Cyber defense systems, surveillance and hacking capabilities are being ramped up by governments, who see both threats and opportunities — especially since Edward Snowden revealed the extent of U.S. surveillance in 2013. Conventional war has international treaties that guide military action, but there is still no clear definition or legal framework for cyber war.
“Cyber peace” is about flipping the perspective and seeing how to protect the Internet from becoming a battleground. It’s about defining a political process that could de-escalate conflict, and even lead to a cyber war convention, like those for biological or chemical weapons.
Who’s Doing Something?
A roadmap to cyber peace is still something that only exists at the research level.
The World Federation of Scientists adopted a Declaration on Principles of Cyber Stability and Cyber Peace which has no legal power, but serves as a moral compass for science.
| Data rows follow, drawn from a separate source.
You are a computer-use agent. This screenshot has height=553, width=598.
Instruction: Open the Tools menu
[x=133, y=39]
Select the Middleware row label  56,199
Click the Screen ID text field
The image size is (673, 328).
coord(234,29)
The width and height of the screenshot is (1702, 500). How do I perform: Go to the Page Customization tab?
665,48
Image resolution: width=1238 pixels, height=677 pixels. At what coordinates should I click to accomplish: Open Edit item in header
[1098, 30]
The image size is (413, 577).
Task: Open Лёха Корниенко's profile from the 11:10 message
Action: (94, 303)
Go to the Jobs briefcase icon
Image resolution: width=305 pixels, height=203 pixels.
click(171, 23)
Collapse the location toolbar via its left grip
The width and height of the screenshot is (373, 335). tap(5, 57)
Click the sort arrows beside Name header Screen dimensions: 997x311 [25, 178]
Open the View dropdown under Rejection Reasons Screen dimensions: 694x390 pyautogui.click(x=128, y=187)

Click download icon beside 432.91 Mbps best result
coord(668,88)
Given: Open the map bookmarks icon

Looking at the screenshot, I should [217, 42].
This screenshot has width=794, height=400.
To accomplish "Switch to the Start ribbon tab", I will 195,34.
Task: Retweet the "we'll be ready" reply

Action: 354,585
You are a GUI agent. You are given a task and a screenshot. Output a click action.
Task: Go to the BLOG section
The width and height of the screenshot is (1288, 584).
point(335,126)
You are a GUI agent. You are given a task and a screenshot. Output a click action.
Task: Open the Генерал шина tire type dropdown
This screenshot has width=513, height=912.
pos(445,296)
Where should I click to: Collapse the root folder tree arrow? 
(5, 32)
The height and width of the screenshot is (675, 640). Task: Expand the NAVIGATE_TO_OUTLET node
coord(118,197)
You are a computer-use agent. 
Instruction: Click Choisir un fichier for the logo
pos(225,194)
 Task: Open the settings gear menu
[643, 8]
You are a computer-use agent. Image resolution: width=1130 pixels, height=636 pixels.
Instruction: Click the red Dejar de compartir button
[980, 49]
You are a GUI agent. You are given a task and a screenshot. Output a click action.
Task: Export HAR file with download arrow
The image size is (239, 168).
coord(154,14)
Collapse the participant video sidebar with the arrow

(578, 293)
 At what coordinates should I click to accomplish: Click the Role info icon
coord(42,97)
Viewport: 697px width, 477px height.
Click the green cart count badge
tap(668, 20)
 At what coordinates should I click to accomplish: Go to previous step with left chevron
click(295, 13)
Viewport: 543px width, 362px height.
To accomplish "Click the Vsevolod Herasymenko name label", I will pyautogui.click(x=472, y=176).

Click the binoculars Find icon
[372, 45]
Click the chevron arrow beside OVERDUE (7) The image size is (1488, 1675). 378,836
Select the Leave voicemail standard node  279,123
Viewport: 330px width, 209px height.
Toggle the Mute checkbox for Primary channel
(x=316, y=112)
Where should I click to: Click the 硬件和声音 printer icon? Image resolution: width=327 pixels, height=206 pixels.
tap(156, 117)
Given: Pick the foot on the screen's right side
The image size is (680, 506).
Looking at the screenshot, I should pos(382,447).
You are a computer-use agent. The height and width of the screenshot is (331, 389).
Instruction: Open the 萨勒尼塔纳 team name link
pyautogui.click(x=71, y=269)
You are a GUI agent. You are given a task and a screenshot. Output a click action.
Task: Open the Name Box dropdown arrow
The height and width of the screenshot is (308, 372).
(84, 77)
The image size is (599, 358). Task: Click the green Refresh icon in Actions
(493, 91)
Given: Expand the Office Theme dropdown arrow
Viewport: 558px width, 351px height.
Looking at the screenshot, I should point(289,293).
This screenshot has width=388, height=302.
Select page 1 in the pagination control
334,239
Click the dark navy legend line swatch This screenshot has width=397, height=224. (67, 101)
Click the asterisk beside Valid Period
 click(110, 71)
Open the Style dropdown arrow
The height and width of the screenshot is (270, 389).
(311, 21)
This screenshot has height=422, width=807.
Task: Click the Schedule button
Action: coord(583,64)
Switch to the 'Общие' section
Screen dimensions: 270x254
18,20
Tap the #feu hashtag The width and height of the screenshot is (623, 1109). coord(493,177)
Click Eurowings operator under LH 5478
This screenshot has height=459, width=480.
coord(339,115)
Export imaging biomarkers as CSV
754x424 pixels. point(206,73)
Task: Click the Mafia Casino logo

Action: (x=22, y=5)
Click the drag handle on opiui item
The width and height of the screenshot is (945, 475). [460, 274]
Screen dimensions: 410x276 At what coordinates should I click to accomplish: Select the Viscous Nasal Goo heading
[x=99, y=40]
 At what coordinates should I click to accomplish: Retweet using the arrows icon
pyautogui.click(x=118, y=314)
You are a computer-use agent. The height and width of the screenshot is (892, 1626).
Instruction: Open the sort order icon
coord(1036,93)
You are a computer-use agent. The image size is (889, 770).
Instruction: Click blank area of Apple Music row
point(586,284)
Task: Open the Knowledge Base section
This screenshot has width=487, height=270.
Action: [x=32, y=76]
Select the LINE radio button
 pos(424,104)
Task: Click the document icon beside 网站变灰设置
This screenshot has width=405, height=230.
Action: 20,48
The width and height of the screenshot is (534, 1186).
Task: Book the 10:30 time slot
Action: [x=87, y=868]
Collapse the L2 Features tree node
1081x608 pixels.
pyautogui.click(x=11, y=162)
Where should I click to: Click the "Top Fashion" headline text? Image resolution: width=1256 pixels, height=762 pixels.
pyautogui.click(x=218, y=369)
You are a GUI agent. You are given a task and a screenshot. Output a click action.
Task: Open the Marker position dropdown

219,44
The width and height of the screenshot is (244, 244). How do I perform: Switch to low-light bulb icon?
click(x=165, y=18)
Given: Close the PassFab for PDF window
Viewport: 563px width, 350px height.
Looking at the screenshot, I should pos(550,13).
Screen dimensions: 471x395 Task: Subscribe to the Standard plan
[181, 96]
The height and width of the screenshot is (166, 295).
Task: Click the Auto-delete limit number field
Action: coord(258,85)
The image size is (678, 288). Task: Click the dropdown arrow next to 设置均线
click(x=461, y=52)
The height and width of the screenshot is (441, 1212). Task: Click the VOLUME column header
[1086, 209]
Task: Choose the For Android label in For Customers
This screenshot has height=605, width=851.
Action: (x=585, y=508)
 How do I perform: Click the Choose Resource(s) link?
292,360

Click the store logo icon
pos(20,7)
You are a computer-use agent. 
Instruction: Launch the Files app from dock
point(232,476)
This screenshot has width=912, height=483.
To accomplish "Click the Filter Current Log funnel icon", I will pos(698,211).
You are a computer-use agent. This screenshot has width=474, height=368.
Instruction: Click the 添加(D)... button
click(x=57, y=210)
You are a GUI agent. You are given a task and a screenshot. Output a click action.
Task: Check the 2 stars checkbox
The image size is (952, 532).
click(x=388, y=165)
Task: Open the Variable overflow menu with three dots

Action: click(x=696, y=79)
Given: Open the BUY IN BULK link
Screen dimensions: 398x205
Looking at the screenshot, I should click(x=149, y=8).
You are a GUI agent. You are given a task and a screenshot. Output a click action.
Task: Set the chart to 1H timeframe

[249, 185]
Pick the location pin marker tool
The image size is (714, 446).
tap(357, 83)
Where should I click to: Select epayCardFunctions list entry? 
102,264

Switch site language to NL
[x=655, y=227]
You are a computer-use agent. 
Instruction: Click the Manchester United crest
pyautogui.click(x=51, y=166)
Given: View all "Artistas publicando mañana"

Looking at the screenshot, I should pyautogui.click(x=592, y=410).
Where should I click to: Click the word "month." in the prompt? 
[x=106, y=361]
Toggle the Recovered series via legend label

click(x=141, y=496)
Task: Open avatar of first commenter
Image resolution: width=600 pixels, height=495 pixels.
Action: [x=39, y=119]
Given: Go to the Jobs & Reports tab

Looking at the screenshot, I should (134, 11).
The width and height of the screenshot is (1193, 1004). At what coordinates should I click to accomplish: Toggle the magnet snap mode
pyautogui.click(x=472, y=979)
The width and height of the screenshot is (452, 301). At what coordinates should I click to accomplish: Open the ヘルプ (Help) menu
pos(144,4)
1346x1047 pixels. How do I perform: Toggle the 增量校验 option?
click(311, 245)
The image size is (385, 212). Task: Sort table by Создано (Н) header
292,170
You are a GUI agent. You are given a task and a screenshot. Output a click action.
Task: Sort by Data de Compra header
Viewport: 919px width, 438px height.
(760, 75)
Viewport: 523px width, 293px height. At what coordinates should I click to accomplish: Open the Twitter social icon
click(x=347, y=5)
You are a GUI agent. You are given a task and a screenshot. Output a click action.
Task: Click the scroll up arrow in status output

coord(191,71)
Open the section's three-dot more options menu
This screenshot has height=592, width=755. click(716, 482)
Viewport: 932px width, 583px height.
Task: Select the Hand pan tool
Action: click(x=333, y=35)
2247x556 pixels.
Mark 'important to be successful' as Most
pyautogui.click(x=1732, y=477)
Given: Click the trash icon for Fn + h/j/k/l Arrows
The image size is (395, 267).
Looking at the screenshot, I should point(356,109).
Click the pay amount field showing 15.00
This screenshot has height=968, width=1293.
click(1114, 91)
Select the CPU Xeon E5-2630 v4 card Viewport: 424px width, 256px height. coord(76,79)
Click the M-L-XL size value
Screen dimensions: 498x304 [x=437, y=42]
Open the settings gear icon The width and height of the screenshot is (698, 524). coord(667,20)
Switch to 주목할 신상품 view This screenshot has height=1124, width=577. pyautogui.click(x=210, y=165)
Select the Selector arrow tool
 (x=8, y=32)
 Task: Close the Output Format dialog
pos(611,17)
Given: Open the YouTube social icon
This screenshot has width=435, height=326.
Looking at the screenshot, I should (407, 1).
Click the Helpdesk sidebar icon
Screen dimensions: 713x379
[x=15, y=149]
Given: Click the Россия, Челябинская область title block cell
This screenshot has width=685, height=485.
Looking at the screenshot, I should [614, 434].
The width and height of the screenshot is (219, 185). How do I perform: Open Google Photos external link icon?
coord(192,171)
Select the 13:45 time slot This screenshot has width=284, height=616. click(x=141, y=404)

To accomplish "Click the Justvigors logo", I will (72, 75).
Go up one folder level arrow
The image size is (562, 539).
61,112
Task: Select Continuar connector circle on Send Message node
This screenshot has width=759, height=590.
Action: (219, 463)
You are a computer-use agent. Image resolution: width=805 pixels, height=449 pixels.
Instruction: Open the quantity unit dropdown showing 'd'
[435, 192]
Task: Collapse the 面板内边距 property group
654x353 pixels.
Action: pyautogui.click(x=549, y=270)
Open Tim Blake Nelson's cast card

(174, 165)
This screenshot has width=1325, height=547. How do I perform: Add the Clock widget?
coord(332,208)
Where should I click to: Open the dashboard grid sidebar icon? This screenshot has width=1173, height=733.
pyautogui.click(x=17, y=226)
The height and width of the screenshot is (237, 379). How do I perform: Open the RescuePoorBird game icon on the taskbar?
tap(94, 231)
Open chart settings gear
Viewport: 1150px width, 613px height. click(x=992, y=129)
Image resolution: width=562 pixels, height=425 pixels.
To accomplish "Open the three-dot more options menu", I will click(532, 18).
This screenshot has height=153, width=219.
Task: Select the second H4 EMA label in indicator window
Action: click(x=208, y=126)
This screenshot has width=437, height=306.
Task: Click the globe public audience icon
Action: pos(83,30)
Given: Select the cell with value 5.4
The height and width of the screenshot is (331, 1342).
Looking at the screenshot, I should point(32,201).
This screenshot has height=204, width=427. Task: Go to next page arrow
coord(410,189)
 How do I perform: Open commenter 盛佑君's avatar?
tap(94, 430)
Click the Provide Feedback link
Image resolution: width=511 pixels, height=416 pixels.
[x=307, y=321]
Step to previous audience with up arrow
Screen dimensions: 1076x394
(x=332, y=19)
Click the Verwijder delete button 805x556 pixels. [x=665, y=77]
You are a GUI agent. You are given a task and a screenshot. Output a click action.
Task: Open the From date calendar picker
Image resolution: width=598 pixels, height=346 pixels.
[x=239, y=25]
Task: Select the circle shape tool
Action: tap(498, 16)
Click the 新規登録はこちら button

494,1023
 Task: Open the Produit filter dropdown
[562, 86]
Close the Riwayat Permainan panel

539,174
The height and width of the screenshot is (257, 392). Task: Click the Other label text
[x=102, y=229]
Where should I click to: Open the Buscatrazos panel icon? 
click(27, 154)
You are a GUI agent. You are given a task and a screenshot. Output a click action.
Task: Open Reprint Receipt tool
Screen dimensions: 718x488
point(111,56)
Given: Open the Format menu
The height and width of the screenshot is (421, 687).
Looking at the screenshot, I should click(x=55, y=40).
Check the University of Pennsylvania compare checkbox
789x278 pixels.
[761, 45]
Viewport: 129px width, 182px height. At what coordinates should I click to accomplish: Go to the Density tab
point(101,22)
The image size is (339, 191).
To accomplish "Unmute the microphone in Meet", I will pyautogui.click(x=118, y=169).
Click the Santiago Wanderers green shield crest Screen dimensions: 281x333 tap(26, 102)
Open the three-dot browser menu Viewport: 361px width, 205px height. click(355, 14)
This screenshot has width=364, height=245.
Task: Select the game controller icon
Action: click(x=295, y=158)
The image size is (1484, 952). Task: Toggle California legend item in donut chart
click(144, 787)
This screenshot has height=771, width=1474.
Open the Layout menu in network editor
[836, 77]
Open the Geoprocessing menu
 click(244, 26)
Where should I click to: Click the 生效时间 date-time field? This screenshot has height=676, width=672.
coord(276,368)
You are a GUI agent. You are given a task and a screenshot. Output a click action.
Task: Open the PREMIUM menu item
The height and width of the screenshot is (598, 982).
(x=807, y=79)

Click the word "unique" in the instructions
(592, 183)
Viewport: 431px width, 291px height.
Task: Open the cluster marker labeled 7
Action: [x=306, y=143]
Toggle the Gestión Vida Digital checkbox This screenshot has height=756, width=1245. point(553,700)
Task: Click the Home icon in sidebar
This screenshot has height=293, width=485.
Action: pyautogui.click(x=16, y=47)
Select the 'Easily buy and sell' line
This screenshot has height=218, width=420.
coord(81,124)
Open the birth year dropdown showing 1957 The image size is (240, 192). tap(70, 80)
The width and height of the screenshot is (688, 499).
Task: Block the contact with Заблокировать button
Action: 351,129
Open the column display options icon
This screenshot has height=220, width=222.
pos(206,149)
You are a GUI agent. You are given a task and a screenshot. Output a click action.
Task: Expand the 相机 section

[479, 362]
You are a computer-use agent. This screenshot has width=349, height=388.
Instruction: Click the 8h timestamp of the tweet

They shared it with United Nations member states in 2009 and continue to distribute research on this and related issues in the realm of the International Telecommunication Union (ITU).
There have been other attempts to define what the principles for cyber peace should be. One example is that of Information Workers for Peace (FIfF) in Germany, who have a concise 14-point list of political demands created by technology professionals.
The principles of cyber peace involve swinging the power balance to citizens, giving governments everywhere less power and technical capacity to intercept information that is meant to be secure, both for critical infrastructure and private persons.
Governments often argue they need as much control as possible to make citizens safe, but mass surveillance does not generate the amount of useful intelligence advertised. And the data collected is vulnerable to hacking and misuse, not least by governments themselves. The fight for anonymity and privacy rights is critical for cyber peace.
What Should I Do?
- Resist militarization of the Internet. Support legislation and policies that protect privacy, anonymity and human rights friendly communication.
- Alarmist media headlines about “cyber war” are often misleading. Don’t succumb to the fear and ignorance that leads to an erosion of your civil liberties.
- Could there be war crimes in cyber war? Consider the idea of a cyber weapons convention, like those for biological or chemical weapons.
- Research ways to bring cyber peace ideas to more citizens, elected officials and international democratic processes. Believe the Internet is for peace.